SOURCE DATA Block Start

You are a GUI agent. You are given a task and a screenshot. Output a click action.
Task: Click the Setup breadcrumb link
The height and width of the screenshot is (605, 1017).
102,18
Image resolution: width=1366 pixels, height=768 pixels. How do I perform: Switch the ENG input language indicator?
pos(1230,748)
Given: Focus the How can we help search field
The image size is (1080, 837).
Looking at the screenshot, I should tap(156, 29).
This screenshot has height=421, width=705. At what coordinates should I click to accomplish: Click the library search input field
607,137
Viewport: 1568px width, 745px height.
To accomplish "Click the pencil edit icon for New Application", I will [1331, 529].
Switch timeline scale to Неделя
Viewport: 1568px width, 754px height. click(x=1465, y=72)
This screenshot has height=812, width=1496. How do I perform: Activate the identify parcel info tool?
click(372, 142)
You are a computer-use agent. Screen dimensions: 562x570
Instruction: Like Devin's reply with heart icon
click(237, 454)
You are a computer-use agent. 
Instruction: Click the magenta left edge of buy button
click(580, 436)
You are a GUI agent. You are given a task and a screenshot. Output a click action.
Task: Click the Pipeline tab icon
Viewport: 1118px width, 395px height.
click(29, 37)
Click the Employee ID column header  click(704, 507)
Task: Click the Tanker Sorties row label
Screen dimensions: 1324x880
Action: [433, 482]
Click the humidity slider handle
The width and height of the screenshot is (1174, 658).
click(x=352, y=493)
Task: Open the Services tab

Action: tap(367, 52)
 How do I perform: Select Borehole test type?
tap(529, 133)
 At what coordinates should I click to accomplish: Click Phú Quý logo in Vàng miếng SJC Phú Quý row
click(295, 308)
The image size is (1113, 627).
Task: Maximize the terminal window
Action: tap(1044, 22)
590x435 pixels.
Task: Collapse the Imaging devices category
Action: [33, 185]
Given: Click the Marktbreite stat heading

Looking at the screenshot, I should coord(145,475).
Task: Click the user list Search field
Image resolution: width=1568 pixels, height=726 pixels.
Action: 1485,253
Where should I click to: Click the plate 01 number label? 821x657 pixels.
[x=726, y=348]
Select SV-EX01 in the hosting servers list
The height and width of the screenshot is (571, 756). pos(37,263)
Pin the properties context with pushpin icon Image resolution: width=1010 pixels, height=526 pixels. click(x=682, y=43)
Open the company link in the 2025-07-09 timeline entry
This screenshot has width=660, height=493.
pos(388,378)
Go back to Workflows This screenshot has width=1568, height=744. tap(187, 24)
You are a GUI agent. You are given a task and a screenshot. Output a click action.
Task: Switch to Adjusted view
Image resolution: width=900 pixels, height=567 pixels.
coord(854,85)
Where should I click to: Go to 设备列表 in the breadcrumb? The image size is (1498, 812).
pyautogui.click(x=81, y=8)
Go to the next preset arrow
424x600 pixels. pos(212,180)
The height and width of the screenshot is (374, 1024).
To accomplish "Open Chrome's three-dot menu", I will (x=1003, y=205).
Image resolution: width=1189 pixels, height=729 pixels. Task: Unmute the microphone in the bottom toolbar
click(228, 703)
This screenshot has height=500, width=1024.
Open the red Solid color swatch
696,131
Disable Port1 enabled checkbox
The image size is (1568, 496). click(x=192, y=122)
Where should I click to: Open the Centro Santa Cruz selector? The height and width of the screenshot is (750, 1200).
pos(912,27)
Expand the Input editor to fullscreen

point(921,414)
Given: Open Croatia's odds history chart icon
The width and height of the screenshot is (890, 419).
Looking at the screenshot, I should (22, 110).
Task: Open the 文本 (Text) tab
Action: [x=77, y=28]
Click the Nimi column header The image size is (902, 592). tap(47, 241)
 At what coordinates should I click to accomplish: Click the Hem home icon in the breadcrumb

SOURCE DATA Block End

◆ **ACTIVITY**
Starting at the line that contains "Go to the next preset arrow", output every remaining line of the data exactly, and stop after the last one.

◆ **RESULT**
Go to the next preset arrow
424x600 pixels. pos(212,180)
The height and width of the screenshot is (374, 1024).
To accomplish "Open Chrome's three-dot menu", I will (x=1003, y=205).
Image resolution: width=1189 pixels, height=729 pixels. Task: Unmute the microphone in the bottom toolbar
click(228, 703)
This screenshot has height=500, width=1024.
Open the red Solid color swatch
696,131
Disable Port1 enabled checkbox
The image size is (1568, 496). click(x=192, y=122)
Where should I click to: Open the Centro Santa Cruz selector? The height and width of the screenshot is (750, 1200).
pos(912,27)
Expand the Input editor to fullscreen

point(921,414)
Given: Open Croatia's odds history chart icon
The width and height of the screenshot is (890, 419).
Looking at the screenshot, I should (22, 110).
Task: Open the 文本 (Text) tab
Action: [x=77, y=28]
Click the Nimi column header The image size is (902, 592). tap(47, 241)
 At what coordinates should I click to accomplish: Click the Hem home icon in the breadcrumb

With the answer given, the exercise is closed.